Suspiria is MEANT to be confrontational. It’s so emotionally and visually confronting I was simply overwhelmed, and got out my ironing board in order to deal. With a buffer of a white denim jacket and a bunch of iron-on patches (including a little gremlin named Gizmo, Wonder Woman, and IT’s Pennywise), I did my best to brave the onslaught.

Susie (Dakota Johnson) is an untrained dancer who arrives in Berlin hoping to be admitted to a venerated dance company run by the fearsome Madame Blanc (Tilda Swinton). Many scoff at her ambition (conceit?), but her audition dazzles the evaluators and just her luck – there’s a spot that’s opened up. Actually, that spot belonged to Patricia (Chloe Grace Moretz), who we saw crack up during the film’s opening scenes. She was paranoid, disturbed, certain that the academy was targeting her for some nefarious thing. And now she’s MIA.

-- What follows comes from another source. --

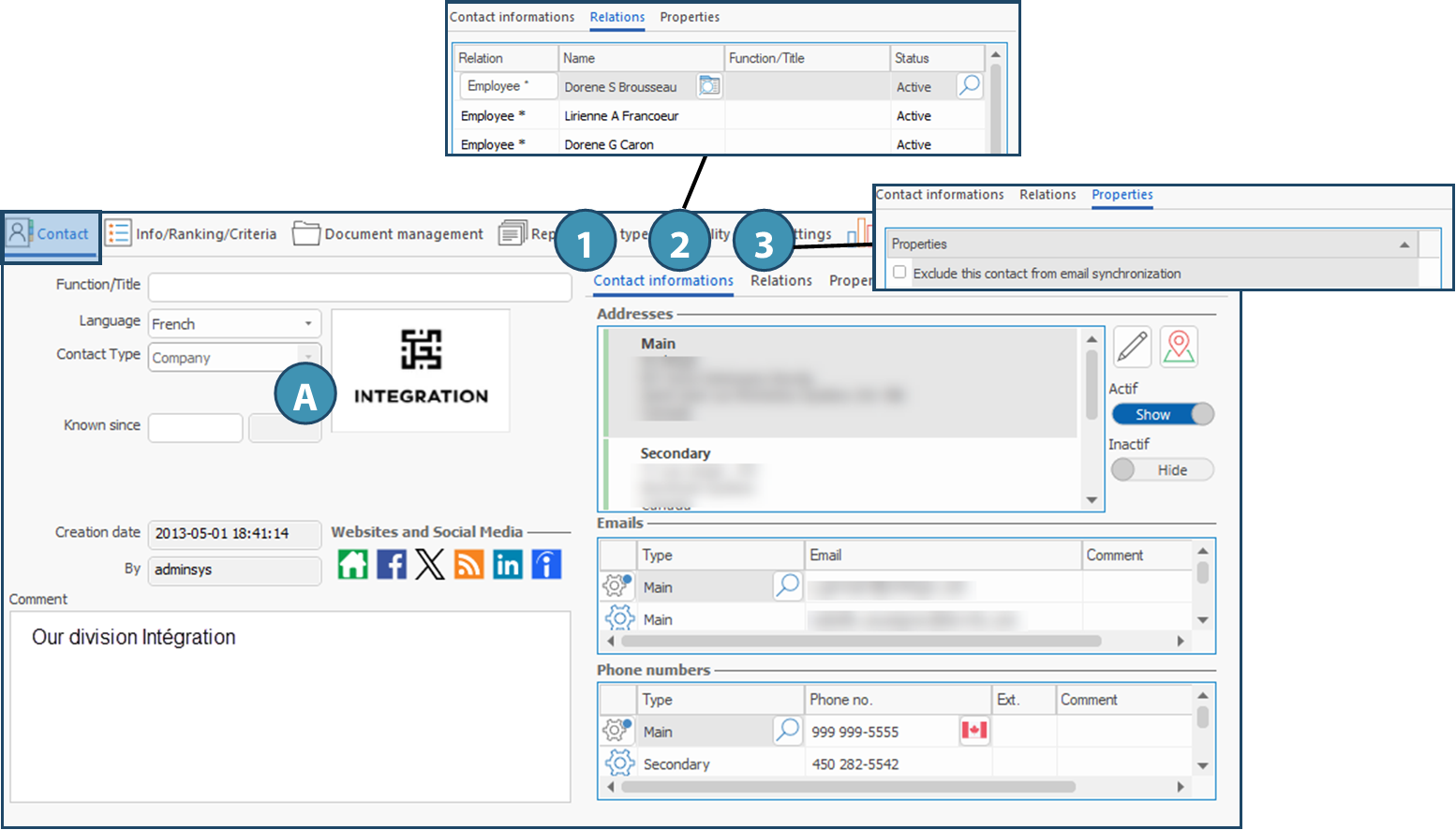Expand the Language dropdown showing French
The image size is (1456, 830).
click(308, 324)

And the thing is, something IS seriously afoot at the dance company. It seems to be a front for witchcraft; the instructors belong to a coven and the dancers are new recruits – either possible witches, or possible victims. Suspicion is met with violence, and the movie LOVES violence, embraces every and any excuse. Even the dance itself feels aggressive, but the gore is second to none. The narrative takes a back seat to the dedicated and repeated brutality, so you can either get in step with the stylized lunacy, or avoid it altogether. Attempting to fight your way through it is probably only going to result in a frustrating and disappointing (not to mention disgusting) cinematic experience.

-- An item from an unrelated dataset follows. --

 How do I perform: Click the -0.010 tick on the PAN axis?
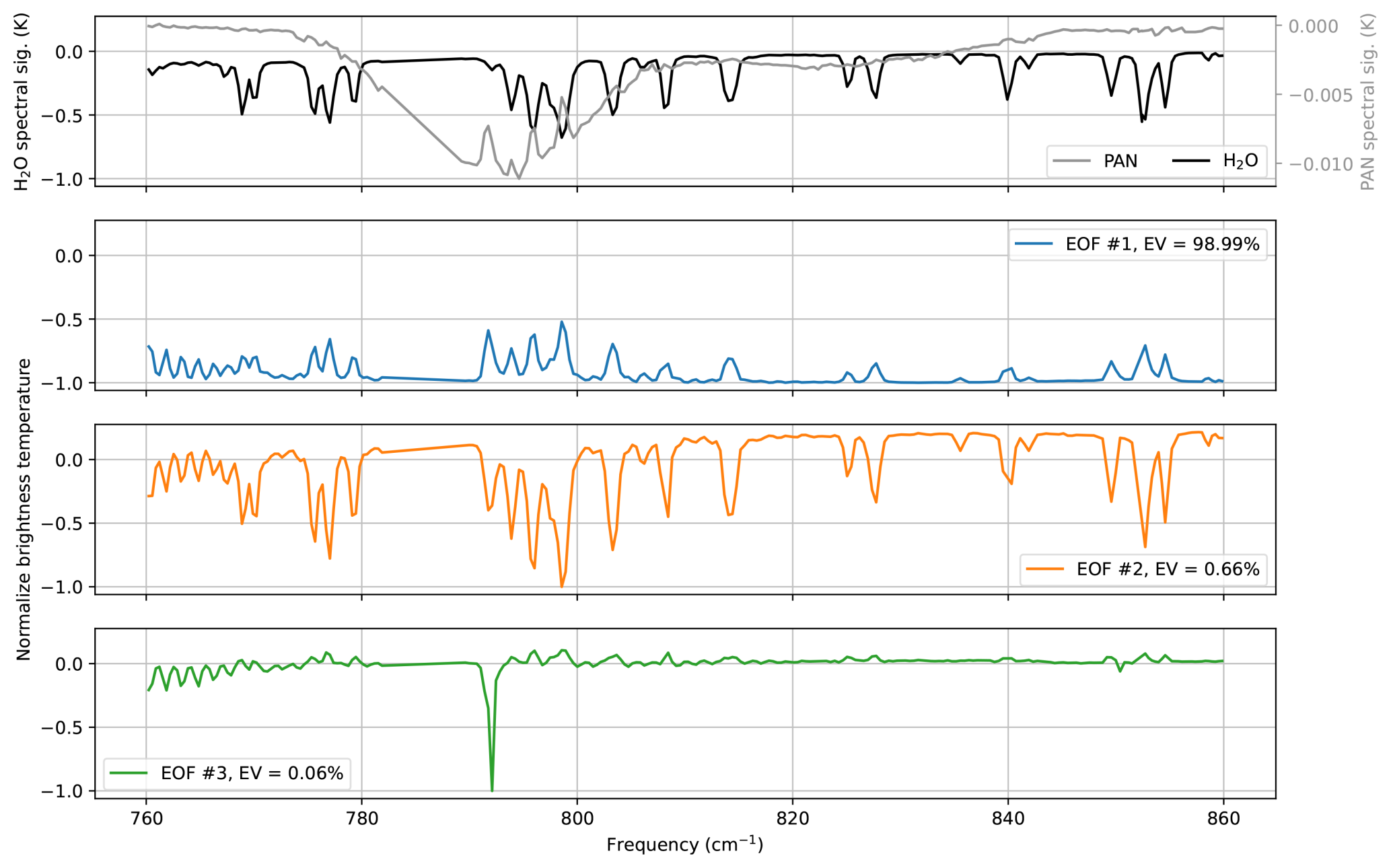[x=1320, y=165]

Do I admire director Luca Guadagnino for swinging so big? Sure. But I don’t have to like it. I was oddly excited for this film because I tend to like a cinematic risk, but Suspiria (2018 edition) proved to be a test of my endurance, and beyond the limits of my patience. To be honest, I was half-lost just by the casting of Dakota Johnson alone. I realize her acting “pedigree” may impress some, but her parents (Melanie Griffith and Don Johnson) aren’t known for being good in things so much as just for being in them. They’re famous, but not exactly lauded. And despite her celebrity parents, Dakota Johnson has still had to break her way in by getting naked (Fifty Shades of Indignity: the series) and has yet to make an impression on me as someone worth watching. Her blandness and blankness may have somewhat been the point in this, but I just don’t find her remotely compelling and I could equally be watching a rock or a potato or the space above her left shoulder and it would all shake out to about the same. Tilda Swinton is of course made for movies such as these, but she gets not one but 3 roles, and at least one of them is trash. Yes, makeup can do marvelous things. But even when Tilda Swinton is made up to look like an elderly man, it was still very obviously Tilda Swinton made up to look like an elderly man.

Did I enjoy Suspria? I did not. I think there’s some trick to melting into a movie like this, but to be honest, we struggled so much just to find the German to English captions, finding the trick and using the trick was clearly beyond us.